Some architects in the IT profession seem to believe that there’s no point in keeping up to date with new technologies and trends. They will claim that it is really all the same, that they’ve been doing similar things already in the seventies and that too much inside knowledge of new technologies will only corrupt the sheer beauty and well, like total conceptualness of the architectures they design.
Some good points there too.
But not if it leads to beautiful, conceptual architectures that are impossible to implement or simply miss the opportunities of advancements in technology. An architect should be an inspiring leader and mentor who visits the building place regularly and fully takes account for the designs that have been brought in. An architect should not be the mummified illustration of Peters Principle, only touching the very first part of the life cycle of a project and then quickly vanishing into history again.

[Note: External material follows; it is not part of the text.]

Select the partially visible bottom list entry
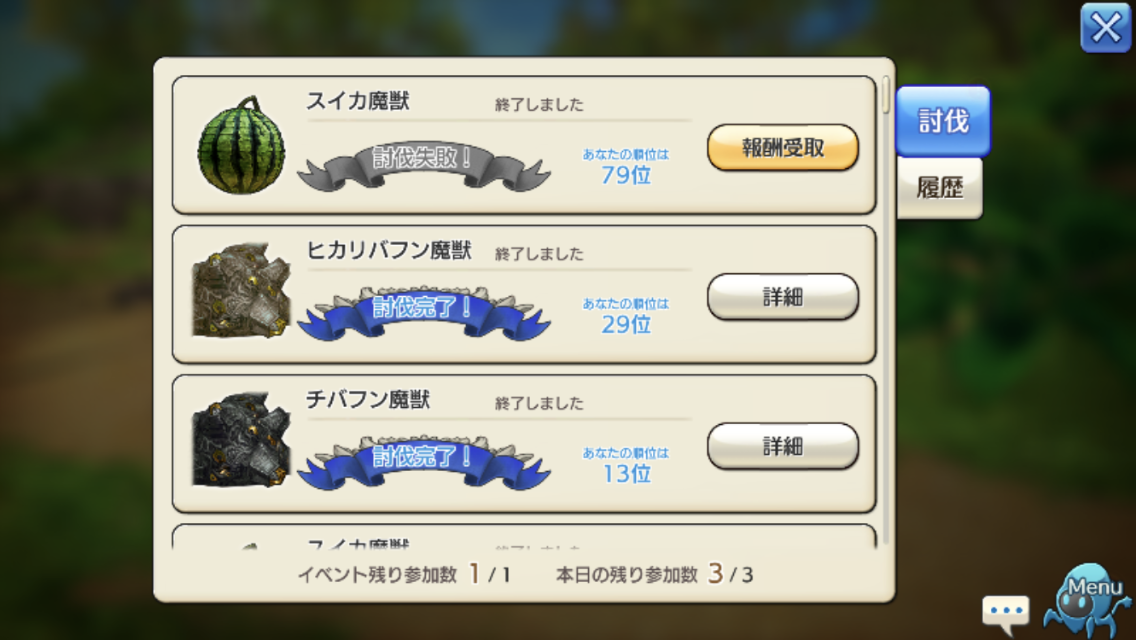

This is why architects should update their technology skills over and over again, bringing them selves in sync with whatever is buzzing in real projects, in communities of practices, in universities and in the labs of technology providers.
Sounds like a busy schedule? Well, that’s what you get when you want to be an IT architect in the first place. Serves you right.
As a sort of diagnosis tool, I think it is a good idea to maintain a list of signs that prove you need an IT update. I will start with a few over here and I sincerely hope that you – dear readers – will bring in some of your own. I will certainly publish the list regularly, just to keep you sharp a bit.
Signs that prove you need an IT update
– You are convinced that the last important event in IT was the announcement of ALGOL68
– You have heard of NetWeaver, it’s one of these new, fancy web publishing tools by Macromedia
– You think that funny penguin is the Google logo
– You pronounce Microsoft’s newest programming language as ‘C Hash Sign’
Don’t be worried by the way, if you have never heard of ALGOL68. It’s fine. You’re just too young.
(Thanks to Wiebe Wiersema, definitely not a mummified architect).